Since the launch of the ad, the bank has seen a 41% uplift in people saying they were more likely to consider Westpac.

There has also been a 42% increase in call volumes to Westpac’s priority assist team and of those calls, 22% were as a result of a separation or divorce.

“We have also had feedback from one of Australia’s largest family law practices that their clients are referring to our online resources – saying how useful our Separation Checklist is for navigating the day-to-day details of separating from a partner,” Melhuish says.

“In addition to the above, since the campaign launched, there have been over 55,000 visitors to the Life Moments Separation webpage, where we house all the resources for people navigating separation from a partner.”

Westpac’s Separation Checklist, Assets Calculator and Separation Support Guide have also been the most downloaded tools for the bank.


DDB Sydney Head of Art Noah Regan says when it came to crafting the creative, research and focus groups were a “huge help” in getting the details right.

He says a wide variety of segments were tested, allowing the agency to get a clear sense of what moments, story and character details were missing the mark.

“Yes, divorce and separation are emotionally difficult and complex life moments, but they’re also difficult and complex financially,” Regan says.

“The emotion can make the financial aspects even harder to deal with.

“In many moments like this, people don’t approach the bank with a specific product in mind, they come expecting a result.
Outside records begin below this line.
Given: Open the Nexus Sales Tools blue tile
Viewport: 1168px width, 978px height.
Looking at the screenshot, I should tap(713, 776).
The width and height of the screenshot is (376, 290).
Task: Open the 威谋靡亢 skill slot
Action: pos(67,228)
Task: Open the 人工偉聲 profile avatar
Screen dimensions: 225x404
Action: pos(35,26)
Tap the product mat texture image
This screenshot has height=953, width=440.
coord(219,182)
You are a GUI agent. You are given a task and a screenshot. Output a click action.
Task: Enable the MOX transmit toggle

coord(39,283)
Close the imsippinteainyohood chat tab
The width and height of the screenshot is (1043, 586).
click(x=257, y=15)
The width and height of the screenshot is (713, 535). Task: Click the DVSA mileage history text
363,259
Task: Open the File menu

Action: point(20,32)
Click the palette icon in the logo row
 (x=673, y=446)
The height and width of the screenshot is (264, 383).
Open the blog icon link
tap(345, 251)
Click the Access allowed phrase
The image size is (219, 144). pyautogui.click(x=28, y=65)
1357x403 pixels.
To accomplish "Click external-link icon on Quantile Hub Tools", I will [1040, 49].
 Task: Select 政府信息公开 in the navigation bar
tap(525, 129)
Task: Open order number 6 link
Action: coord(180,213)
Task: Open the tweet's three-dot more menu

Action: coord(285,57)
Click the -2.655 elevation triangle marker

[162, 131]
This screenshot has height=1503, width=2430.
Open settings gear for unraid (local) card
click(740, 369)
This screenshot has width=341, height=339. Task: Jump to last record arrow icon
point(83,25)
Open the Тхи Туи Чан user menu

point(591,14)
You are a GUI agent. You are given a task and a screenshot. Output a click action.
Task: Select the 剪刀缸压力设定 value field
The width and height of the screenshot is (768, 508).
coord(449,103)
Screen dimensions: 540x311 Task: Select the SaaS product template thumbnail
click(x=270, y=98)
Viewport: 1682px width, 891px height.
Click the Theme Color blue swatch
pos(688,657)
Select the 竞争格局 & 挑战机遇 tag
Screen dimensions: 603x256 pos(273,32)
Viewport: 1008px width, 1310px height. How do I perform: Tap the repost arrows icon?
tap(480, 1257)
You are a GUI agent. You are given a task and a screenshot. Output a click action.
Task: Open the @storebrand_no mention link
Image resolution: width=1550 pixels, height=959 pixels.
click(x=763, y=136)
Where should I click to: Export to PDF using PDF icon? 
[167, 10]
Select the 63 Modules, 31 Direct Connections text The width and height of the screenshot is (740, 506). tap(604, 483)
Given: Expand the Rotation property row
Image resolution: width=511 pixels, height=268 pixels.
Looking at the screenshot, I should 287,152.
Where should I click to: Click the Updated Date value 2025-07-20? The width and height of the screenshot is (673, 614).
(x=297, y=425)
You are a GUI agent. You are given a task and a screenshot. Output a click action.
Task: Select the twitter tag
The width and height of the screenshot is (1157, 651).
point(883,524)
“One of the trickiest balancing acts was coming up with a scenario that didn’t cast any character in a negative light. We felt it was vitally important that the brand be a neutral observer within this story because separation has an impact on everyone involved.”

Despite the response from consumers, sentiment was split on the ad, with many praising the work for its heartfelt message, while other criticising it for using a sensitive issue to attract customers.

While some, mainly in adland, commented negatively on the ad, Regan says it has been one of  his “favourite pieces” he has worked on throughout his career.

He says there is always going to be some level of backlash that comes with the category.

“There’s a strong expectation within the advertising industry of bank ads speaking in a certain way and pushing the usual products. We’re genuinely trying to look and sound different and that can catch people a little off-guard,” Regan says.

“Banking ads don’t often receive this sort of commentary, certainly not the positive type at least. I’ve always felt if your work isn’t getting people talking and reacting, then you’re not doing your job, so we were stoked with the result.”

Westpac has since launched the next chapter of its Help campaign, this time focusing on small business owners across Australia.